Stored data entries:

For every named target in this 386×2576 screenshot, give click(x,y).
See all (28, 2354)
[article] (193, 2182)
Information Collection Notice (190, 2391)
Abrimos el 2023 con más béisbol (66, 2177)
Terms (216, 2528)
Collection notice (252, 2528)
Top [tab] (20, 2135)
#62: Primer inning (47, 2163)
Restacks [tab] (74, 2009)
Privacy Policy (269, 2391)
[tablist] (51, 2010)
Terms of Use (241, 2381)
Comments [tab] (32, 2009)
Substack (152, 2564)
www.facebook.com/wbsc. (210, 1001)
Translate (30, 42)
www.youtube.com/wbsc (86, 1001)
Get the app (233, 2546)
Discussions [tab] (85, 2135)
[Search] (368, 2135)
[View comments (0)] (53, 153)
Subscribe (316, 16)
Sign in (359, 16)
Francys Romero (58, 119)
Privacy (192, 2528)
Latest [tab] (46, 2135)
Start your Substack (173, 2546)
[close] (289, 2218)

To do:
Output the line containing "Substack (152, 2564)" and every line after it through the final line of the records above, exactly as written and nothing else.

Answer to the problem:
Substack (152, 2564)
www.facebook.com/wbsc. (210, 1001)
Translate (30, 42)
www.youtube.com/wbsc (86, 1001)
Get the app (233, 2546)
Discussions [tab] (85, 2135)
[Search] (368, 2135)
[View comments (0)] (53, 153)
Subscribe (316, 16)
Sign in (359, 16)
Francys Romero (58, 119)
Privacy (192, 2528)
Latest [tab] (46, 2135)
Start your Substack (173, 2546)
[close] (289, 2218)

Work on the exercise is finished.